**Aim of the task**. Copy out all the lines in the records that include the word "toolbar".
+ + + + + + +
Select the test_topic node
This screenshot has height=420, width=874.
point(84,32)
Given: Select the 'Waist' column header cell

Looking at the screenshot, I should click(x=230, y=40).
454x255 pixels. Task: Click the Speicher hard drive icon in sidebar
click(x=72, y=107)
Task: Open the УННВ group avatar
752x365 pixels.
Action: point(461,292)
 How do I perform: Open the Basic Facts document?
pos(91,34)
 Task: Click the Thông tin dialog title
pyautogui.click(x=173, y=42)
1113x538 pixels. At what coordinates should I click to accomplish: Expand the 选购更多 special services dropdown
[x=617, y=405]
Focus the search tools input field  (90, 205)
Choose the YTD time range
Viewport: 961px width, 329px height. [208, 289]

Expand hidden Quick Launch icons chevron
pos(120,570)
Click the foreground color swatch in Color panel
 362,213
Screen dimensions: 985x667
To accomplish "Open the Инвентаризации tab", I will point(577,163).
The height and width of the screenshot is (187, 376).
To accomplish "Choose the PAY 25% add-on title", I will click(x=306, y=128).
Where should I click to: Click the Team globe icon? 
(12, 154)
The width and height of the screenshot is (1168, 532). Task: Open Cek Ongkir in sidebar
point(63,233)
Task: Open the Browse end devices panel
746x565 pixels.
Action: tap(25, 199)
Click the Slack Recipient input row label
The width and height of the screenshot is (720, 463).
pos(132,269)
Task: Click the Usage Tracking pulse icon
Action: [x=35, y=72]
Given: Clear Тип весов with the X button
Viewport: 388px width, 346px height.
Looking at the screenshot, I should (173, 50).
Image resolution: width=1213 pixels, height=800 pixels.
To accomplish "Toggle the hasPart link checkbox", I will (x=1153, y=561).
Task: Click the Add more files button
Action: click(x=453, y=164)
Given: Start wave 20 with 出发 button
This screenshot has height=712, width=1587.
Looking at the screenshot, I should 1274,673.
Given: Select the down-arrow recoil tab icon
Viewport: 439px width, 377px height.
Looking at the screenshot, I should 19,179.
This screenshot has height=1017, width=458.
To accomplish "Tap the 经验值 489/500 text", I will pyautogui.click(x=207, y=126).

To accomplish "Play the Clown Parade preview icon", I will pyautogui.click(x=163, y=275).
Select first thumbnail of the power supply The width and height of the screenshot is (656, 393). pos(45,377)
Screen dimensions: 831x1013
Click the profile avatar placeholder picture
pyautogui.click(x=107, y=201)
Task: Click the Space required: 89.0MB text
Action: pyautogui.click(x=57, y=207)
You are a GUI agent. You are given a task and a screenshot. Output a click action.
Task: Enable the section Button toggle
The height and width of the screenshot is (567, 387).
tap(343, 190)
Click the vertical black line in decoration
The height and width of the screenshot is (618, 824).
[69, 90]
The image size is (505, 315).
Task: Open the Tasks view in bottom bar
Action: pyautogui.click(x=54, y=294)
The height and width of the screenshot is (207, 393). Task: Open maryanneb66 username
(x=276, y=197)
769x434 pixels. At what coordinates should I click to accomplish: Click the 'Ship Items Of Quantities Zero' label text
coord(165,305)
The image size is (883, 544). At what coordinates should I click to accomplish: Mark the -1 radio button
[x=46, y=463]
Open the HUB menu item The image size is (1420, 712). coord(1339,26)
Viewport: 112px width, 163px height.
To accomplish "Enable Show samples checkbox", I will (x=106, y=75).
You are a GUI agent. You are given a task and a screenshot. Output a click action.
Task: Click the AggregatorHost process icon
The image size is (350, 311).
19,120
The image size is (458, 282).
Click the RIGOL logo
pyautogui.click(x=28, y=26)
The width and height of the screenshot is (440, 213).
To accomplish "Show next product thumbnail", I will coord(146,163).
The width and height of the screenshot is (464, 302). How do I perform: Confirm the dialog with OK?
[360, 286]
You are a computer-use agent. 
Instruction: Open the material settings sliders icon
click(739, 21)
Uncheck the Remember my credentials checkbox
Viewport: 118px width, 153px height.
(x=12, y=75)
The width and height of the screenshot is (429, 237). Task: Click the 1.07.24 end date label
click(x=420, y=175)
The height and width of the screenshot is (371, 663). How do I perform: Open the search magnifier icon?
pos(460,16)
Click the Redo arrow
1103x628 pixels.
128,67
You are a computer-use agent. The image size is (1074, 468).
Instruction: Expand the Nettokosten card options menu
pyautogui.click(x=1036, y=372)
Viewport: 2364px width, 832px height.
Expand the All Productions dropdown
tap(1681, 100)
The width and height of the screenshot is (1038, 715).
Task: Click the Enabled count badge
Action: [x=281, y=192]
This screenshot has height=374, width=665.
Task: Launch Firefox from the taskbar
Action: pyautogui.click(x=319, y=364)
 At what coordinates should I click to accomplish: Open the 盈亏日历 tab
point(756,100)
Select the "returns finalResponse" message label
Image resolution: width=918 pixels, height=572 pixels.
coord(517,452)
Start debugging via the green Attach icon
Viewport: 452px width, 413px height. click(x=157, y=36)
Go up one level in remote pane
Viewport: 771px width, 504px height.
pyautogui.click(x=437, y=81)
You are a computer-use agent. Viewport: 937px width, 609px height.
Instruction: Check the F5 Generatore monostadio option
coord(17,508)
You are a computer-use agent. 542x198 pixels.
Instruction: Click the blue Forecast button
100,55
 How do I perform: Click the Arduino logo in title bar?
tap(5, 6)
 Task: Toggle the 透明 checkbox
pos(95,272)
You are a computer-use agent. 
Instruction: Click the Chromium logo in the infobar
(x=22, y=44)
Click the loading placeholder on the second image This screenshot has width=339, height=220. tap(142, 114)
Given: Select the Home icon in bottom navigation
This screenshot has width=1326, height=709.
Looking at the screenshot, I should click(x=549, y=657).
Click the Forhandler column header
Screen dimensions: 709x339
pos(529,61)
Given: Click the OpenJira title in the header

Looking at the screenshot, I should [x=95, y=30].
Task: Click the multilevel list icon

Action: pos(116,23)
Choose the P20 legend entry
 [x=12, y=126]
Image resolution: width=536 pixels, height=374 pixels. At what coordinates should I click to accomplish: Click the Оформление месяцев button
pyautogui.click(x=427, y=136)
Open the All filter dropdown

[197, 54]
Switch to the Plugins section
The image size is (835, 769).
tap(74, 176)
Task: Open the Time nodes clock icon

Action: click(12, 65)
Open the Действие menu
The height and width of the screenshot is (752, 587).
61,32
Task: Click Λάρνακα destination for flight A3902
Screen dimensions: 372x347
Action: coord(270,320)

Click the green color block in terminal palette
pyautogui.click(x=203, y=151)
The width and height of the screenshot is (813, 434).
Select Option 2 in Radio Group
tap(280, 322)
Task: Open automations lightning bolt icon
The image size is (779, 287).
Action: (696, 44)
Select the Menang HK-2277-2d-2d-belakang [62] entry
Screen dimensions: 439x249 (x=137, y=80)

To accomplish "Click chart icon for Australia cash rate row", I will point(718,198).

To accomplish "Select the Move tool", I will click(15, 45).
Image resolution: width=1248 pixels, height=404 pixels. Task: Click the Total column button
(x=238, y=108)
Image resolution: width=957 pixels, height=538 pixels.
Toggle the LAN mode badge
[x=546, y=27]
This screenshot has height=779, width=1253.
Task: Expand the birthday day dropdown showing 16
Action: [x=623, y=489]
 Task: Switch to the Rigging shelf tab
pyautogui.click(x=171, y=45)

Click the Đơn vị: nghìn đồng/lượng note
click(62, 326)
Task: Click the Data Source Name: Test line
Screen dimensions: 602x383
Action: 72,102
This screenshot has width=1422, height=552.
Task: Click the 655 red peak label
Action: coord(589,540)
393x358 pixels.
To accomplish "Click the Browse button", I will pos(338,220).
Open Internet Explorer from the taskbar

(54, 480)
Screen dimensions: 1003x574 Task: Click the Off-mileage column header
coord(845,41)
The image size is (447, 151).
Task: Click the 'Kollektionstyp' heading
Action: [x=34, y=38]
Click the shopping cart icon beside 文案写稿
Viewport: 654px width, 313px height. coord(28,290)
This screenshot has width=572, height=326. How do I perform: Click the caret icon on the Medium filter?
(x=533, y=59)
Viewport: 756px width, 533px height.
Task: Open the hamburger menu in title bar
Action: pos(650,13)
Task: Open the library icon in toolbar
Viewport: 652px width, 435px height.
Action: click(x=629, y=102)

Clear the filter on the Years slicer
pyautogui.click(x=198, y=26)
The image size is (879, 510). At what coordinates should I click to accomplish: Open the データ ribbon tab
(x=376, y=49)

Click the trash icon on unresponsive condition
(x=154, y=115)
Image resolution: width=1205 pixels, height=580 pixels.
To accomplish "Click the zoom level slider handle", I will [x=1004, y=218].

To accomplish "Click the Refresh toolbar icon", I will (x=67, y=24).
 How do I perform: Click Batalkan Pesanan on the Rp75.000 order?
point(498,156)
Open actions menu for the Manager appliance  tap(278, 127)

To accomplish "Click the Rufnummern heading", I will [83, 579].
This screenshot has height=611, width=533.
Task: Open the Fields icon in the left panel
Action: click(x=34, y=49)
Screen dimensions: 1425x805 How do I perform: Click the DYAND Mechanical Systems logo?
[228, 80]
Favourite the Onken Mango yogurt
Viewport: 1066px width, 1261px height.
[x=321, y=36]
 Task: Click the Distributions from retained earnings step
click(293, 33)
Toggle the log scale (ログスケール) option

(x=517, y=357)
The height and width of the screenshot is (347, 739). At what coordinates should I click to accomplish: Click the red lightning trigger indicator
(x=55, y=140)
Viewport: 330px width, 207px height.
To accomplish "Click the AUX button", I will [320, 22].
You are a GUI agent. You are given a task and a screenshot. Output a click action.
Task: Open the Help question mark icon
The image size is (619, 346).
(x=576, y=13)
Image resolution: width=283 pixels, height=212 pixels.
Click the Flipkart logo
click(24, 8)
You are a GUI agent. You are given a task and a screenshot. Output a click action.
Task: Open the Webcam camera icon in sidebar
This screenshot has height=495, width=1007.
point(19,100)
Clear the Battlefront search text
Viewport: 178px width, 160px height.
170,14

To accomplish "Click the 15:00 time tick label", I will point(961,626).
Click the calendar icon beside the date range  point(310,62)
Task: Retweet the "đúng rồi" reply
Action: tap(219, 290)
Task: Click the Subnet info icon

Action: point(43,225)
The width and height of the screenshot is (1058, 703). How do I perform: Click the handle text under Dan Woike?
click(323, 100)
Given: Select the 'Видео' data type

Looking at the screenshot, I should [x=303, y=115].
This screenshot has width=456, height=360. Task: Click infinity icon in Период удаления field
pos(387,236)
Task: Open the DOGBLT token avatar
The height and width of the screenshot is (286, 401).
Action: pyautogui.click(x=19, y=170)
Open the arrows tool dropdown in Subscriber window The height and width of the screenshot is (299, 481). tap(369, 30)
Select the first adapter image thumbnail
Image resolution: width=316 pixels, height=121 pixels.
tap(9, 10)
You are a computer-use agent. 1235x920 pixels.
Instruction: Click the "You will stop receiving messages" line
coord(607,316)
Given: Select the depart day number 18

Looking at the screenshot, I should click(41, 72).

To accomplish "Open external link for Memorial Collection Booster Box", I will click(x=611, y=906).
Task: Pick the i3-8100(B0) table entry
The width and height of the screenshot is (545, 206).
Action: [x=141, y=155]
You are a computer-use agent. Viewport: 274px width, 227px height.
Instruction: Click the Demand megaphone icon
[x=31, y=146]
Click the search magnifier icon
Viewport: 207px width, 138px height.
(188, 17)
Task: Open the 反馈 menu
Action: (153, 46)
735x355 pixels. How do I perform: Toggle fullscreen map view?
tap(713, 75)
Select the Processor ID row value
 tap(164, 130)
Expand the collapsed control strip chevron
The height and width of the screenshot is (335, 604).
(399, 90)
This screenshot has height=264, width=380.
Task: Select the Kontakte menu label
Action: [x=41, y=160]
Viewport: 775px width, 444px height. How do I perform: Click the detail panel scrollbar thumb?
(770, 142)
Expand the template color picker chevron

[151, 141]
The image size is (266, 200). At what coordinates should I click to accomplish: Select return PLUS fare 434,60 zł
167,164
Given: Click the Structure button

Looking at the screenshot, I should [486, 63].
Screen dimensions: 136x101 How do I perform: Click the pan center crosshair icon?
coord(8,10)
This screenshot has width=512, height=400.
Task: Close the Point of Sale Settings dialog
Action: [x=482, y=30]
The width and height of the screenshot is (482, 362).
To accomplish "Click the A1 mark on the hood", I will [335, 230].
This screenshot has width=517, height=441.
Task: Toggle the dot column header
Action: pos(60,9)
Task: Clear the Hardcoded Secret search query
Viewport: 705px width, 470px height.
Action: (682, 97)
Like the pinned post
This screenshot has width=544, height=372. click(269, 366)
+ + + + + + +
**Result for this task**.
Task: Open the library icon in toolbar
To accomplish "Click the Refresh toolbar icon", I will (x=67, y=24).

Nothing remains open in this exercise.